2015年05月22日

言語化



先日,JCAKへ勉強会「コーチング解体新書」

http://kokucheese.com/event/index/290282/

に参加してきた。ゲストは,大坪タカコーチ。

つくづく自戒を込めて,思ったのだが,コーチングは,

言語化,

されなければ成り立たない。言語化については,

http://ppnetwork.seesaa.net/article/388163535.html

で触れたことがある。しかし,

人は持っている言葉によって見える世界が違う,

というヴィトゲンシュタインの原則は,生きている。言葉が違えば,見える世界が違う。自分に見えるつもりでも,クライエントには,何も見えない,あるいは,違うものを見る,ということはありうる。しかも,ベイトソンの言うように,

コミュニケーションを決めているのは,送り手ではなく,受け手である,

という。言い換えると,

コミュニケーションは,相手がどう応えるかで,伝えた側の中味が変る,

つまり,同じ言葉で返したとしても,その言葉で見えているものが違えば,受け取り方が変わり,会話は微妙にずれる。まして,それを言い換えたとすると,更に大きくずれるだろう。つくづく,

自分の言葉,

その言葉に見えているもの,

に敏感でなくてはならないと,思う。いや,正確には,常に,自分が言おうとしていることを,別の言葉で言い替えられないほど,ピンポイントで表出する工夫が必要なのかもしれない。コーチは,僕は,

言葉の練達が不可欠,

と思う。少なくとも,自分が何を伝えようとしているかについては,正確を期す努力がいる。コミュニケーションの原則に,

自分の中で何が言いたいかが明確でないことは決して伝わらない,

というのがある,と僕は思っている。その場で即応することが迫られる場合,よほど自分の発語に鋭敏でないと,自分のいつもの(言い回しの)癖が出る。それは,自分にしか見えない世界だという自覚がいるのかもしれない。

**課題の指示**
抽出テキストをもとに、次の問いに答えよ。
(a) 勉強会「コーチング解体新書」のゲストは誰か。
(b) ベイトソンによれば、コミュニケーションを決めているのは送り手と受け手のどちらか。
(c) 筆者がコーチに不可欠だと思うものは何か。
このあとのデータは、抽出テキストとは別の資料である。

**データ抜粋**
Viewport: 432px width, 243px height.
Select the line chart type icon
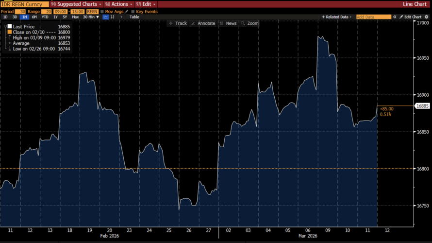pyautogui.click(x=105, y=17)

**課題への回答**
(a) 大坪タカコーチ
(b) 受け手
(c) 言葉の練達